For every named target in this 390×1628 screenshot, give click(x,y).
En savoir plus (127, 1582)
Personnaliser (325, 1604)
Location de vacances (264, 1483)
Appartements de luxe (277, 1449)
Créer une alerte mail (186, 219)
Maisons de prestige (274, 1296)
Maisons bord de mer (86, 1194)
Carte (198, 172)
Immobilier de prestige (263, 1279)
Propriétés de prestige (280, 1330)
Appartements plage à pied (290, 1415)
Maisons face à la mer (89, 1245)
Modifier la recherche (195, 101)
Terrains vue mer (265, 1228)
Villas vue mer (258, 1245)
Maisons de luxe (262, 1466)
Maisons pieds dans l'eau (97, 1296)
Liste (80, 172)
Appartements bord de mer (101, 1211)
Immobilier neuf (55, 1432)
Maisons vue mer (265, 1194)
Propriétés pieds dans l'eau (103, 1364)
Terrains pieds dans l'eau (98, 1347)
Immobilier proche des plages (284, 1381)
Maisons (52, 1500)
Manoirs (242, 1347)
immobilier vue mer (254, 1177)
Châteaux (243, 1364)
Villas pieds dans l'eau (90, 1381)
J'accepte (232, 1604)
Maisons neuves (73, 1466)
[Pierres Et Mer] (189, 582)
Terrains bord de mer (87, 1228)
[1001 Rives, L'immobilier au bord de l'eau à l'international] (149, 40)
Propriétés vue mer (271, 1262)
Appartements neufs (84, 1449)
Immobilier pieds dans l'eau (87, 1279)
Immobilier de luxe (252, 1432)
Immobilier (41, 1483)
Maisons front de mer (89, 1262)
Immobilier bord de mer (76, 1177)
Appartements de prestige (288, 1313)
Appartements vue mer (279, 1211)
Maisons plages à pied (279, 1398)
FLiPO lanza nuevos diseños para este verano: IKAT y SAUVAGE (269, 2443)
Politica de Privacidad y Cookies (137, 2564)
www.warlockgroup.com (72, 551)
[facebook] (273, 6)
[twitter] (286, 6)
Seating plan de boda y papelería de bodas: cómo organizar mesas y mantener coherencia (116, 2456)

□ □ □ □

Your assignment
Out of the material above, gather each line where "bord" appears.

Written reply
Maisons bord de mer (86, 1194)
Appartements bord de mer (101, 1211)
Terrains bord de mer (87, 1228)
[1001 Rives, L'immobilier au bord de l'eau à l'international] (149, 40)
Immobilier bord de mer (76, 1177)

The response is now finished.